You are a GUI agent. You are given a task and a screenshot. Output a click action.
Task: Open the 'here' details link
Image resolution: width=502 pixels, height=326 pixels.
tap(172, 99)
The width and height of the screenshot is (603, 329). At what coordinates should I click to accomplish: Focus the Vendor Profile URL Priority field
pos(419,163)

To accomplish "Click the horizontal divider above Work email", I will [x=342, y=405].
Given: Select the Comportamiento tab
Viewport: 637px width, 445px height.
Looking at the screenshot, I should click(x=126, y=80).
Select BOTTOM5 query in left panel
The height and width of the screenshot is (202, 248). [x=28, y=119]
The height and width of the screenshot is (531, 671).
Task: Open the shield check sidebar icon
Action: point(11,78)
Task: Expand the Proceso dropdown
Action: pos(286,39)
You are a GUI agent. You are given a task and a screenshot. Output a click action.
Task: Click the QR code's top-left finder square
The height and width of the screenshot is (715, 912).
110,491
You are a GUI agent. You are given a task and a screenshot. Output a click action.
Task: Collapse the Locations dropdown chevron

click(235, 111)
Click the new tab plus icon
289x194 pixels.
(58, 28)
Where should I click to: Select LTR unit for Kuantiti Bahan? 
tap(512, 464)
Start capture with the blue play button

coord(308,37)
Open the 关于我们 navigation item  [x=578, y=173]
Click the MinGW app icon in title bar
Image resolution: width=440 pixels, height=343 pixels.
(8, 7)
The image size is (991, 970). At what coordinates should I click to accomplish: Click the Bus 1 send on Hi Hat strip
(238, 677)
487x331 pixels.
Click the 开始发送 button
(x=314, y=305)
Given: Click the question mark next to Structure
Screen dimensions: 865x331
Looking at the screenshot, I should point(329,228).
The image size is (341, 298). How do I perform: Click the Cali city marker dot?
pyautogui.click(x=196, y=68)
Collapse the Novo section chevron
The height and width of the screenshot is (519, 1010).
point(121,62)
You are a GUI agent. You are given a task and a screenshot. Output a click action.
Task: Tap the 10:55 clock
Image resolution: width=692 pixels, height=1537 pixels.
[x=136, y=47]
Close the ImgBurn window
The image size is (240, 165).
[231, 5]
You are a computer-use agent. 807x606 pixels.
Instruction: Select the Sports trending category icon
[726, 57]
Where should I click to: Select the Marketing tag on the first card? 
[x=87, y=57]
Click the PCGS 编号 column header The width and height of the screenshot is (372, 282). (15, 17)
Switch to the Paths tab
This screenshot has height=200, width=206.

**Exercise prompt:**
Print out the whole of the material exactly, line for line.

**Answer to the problem:**
You are a GUI agent. You are given a task and a screenshot. Output a click action.
Task: Open the 'here' details link
Image resolution: width=502 pixels, height=326 pixels.
tap(172, 99)
The width and height of the screenshot is (603, 329). At what coordinates should I click to accomplish: Focus the Vendor Profile URL Priority field
pos(419,163)

To accomplish "Click the horizontal divider above Work email", I will [x=342, y=405].
Given: Select the Comportamiento tab
Viewport: 637px width, 445px height.
Looking at the screenshot, I should click(x=126, y=80).
Select BOTTOM5 query in left panel
The height and width of the screenshot is (202, 248). [x=28, y=119]
The height and width of the screenshot is (531, 671).
Task: Open the shield check sidebar icon
Action: point(11,78)
Task: Expand the Proceso dropdown
Action: pos(286,39)
You are a GUI agent. You are given a task and a screenshot. Output a click action.
Task: Click the QR code's top-left finder square
The height and width of the screenshot is (715, 912).
110,491
You are a GUI agent. You are given a task and a screenshot. Output a click action.
Task: Collapse the Locations dropdown chevron

click(235, 111)
Click the new tab plus icon
289x194 pixels.
(58, 28)
Where should I click to: Select LTR unit for Kuantiti Bahan? 
tap(512, 464)
Start capture with the blue play button

coord(308,37)
Open the 关于我们 navigation item  [x=578, y=173]
Click the MinGW app icon in title bar
Image resolution: width=440 pixels, height=343 pixels.
(8, 7)
The image size is (991, 970). At what coordinates should I click to accomplish: Click the Bus 1 send on Hi Hat strip
(238, 677)
487x331 pixels.
Click the 开始发送 button
(x=314, y=305)
Given: Click the question mark next to Structure
Screen dimensions: 865x331
Looking at the screenshot, I should point(329,228).
The image size is (341, 298). How do I perform: Click the Cali city marker dot?
pyautogui.click(x=196, y=68)
Collapse the Novo section chevron
The height and width of the screenshot is (519, 1010).
point(121,62)
You are a GUI agent. You are given a task and a screenshot. Output a click action.
Task: Tap the 10:55 clock
Image resolution: width=692 pixels, height=1537 pixels.
[x=136, y=47]
Close the ImgBurn window
The image size is (240, 165).
[231, 5]
You are a computer-use agent. 807x606 pixels.
Instruction: Select the Sports trending category icon
[726, 57]
Where should I click to: Select the Marketing tag on the first card? 
[x=87, y=57]
Click the PCGS 编号 column header The width and height of the screenshot is (372, 282). (15, 17)
Switch to the Paths tab
This screenshot has height=200, width=206.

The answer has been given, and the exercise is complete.